The Congressional Commission on Science Technology and Engineering (COMSTE) has identified Telehealth, which would help deliver basic medical services to remote areas, as a top national priority for 2011.

COMSTE reports a target of deploying 200 new telehealth clinics within the next 2 years. The commission is also targeting the development of new Biomedical devices / Subsystems - ECG, Blood Tests, Urinalysis, Disease Screening in coordination with local electronics industry partners.

Department of Health Secretary Dr. Enrique Ona, who is a member of the COMSTE health panel, noted that the role of Information and Communication Technology (ICT) would play an important role in making the move towards achieving universal healthcare.

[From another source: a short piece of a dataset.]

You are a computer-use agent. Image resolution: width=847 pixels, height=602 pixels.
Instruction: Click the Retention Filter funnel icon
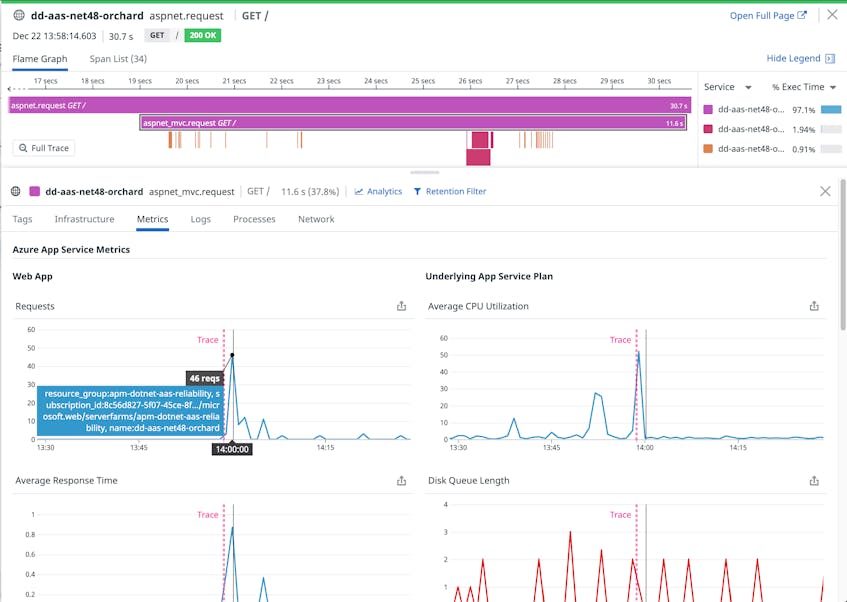click(x=418, y=191)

The National Telehealth Project, which was initiated by the University of the Philippines, Manila National Telehealth Center (UPM-NTC), is seen as an ideal partnership between healthcare and technology, which would enable doctors to remotely diagnose patients in rural and far-flung communities.

Remote consultations include the use of SMS and MMS services, video conferencing, and email referrals. The project has ten sites in four provinces, complete with workstations and training centers. In a 34 month period, there have 1,389 telehealth referrals from remote doctors.

A 2009 report of the United Nations Economic and Social Council's Commission on Science and Technology for Development acknowledges that ICT plays an integral role in implementing government services. Through the research of COMSTE's Health Sciences and ICT panels, Telehealth is seen as having strategic advantages for the Philippines.

Senator Edgardo J. Angara, Chair of COMSTE, said that, "telehealth has the potential to become a game changer for the country. That is why I have set PHP 100 Million for funding from the 2009 budget for this program."

Angara said that aside from improving basic health care services and delivery to remote areas, telemedicine will create the foundation for digital medical records. By collecting data from patients all over the country, transitioning to a digital medical record system will become easier.

The collection of digital records also creates a centralized information system that can be utilized by PhilHealth. By keeping track of its members, PhilHealth can make it easier for members to get the health care they need and at the same time sustain their membership, Angara noted.

PhilHealth is currently studying proposals for a project which would create an SMS payment collection scheme which would help address geographic issues for far flung areas.

The COMSTE health panel has also seen the use of Telehealth technology as becoming the basis for an innovative way for remote consultations and patient interfacing, which can provide the Philippines with a competitive edge in the medical tourism market.

COMSTE reports show that a large number of pregnant women go through term without receiving prenatal testing and an estimated 40% of the populace have never seen a doctor.